Texture as the New Status Symbol

When everything in a room is smooth and uniform, it photographs well but feels sterile in person. Designers are correcting for this by layering textures aggressively: boucle against velvet, raw wood against polished metal, handwoven textiles against machine-made furniture. The goal is spaces that engage the senses beyond the visual—rooms that feel as considered as they look.

This tracks with broader consumer behavior around authenticity. The US home decor market is forecast to grow by $75.9 billion at an 8.2% CAGR between 2024 and 2029, according to Technavio, and a significant portion of that growth comes from consumers willing to pay premiums for pieces that feel handmade or artisanal—even when they're not. Texture signals craft, and craft signals value in ways that a perfectly smooth surface cannot.

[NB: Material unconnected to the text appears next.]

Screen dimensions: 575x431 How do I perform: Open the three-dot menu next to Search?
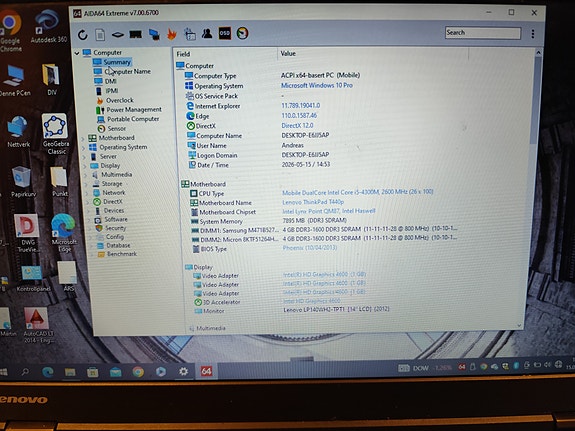[533, 34]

The National Association of Realtors' Houzz report highlights rounded furnishings and organic shapes as continuing trends, which makes sense in this context. Curved sofas and cylindrical legs aren't just aesthetically interesting—they invite touch in ways that sharp angles don't, making them a natural fit for interiors designed to feel lived-in rather than merely displayed.

What's Actually Worth Buying

Most people should ignore "trends" entirely when making significant home decor purchases. A sofa lasts 10-15 years. A dining table might last your entire adult life. Buying either based on what's trending in 2025 is a reliable path to regret by 2030.

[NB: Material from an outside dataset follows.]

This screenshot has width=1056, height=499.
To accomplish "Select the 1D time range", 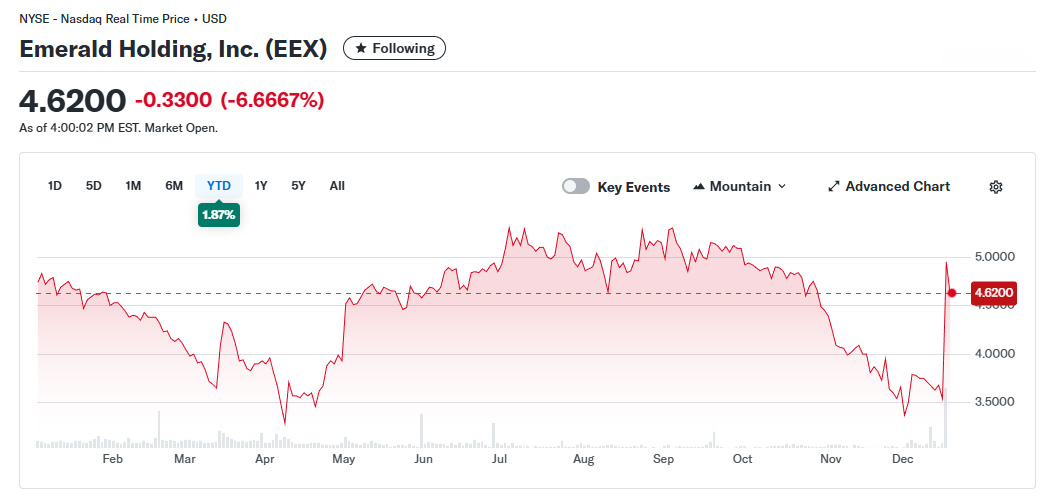I will coord(55,186).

That said, there are smart ways to participate in current aesthetics without committing to them permanently:

  • Paint is the cheapest way to transform a room—if burgundy calls to you, try it on an accent wall before upholstering your sectional in it
  • Textiles (throw pillows, blankets, curtains) can introduce texture and color without major investment
  • Art and objects are where personality should live, not in the bones of your furniture
  • Lighting gets overlooked, but swapping a basic fixture for something sculptural changes a room more than most furniture upgrades
  • The 24% of designers planning to incorporate more Art Deco pieces, per 1stDibs, are onto something—vintage and antique pieces hold value and add character that mass-produced furniture cannot

The Sustainability Question Nobody Wants to Answer

There's an uncomfortable tension in home decor media that rarely gets addressed directly. The same publications celebrating "2025 trends" are also running pieces about sustainable living and conscious consumption. These two impulses are fundamentally at odds.

If sustainability mattered as much as the industry claims, we'd be talking about buying less and buying better—not about which shade of green is "in" this season. The most sustainable home decor decision is almost always keeping what you have, reupholstering rather than replacing, or buying secondhand. None of that sells magazines or generates affiliate revenue, which explains why it rarely comes up.

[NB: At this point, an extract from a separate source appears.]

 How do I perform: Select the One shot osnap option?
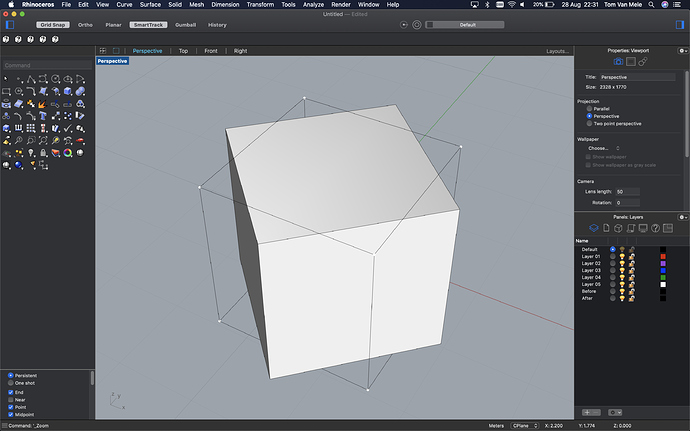(x=10, y=382)
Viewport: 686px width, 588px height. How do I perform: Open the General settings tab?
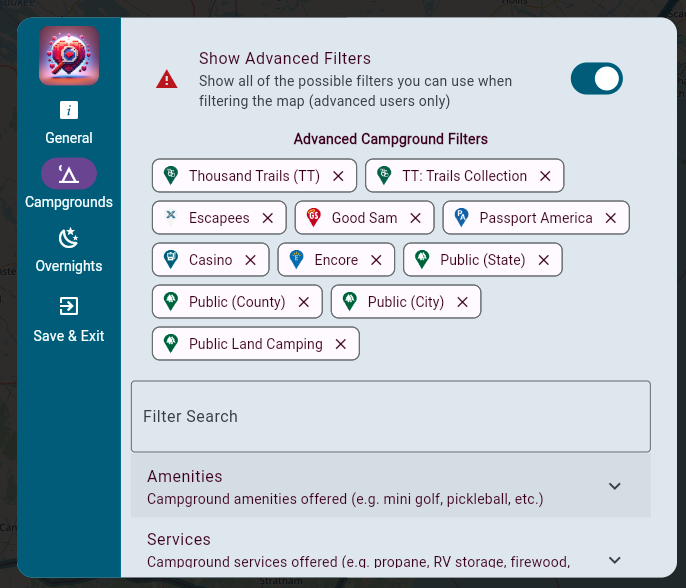[x=69, y=123]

I don't have a clean resolution to this tension, and I'm skeptical of anyone who claims to. The eco-friendly home decor segment is expected to expand by approximately 7% over the next few years according to Market Research Future, which suggests consumers are at least paying lip service to sustainability. Whether that translates to meaningful behavior change remains an open question that the industry seems reluctant to examine honestly.

Home Decor

What 2025's Decor Shifts Actually Mean for Your Home

The maximalism surge won't last forever—nothing does. My guess is we'll see a correction in three to five years, though probably not back to stark minimalism. More likely, we'll land somewhere in between: rooms with personality and color but without the overwhelming layering that defines peak maximalism.

For now, the message from designers is clear: your home should look like someone actually lives there. That means embracing imperfection, mixing styles that theoretically shouldn't work together, and choosing pieces because you love them rather than because they perform well in a grid of Instagram photos.

The $139 billion home decor market will keep churning out products regardless of what any of us do. The question is whether you're decorating for algorithms or for yourself—and in 2025, more people seem to be choosing the latter, which may be the one shift in this industry actually worth paying attention to.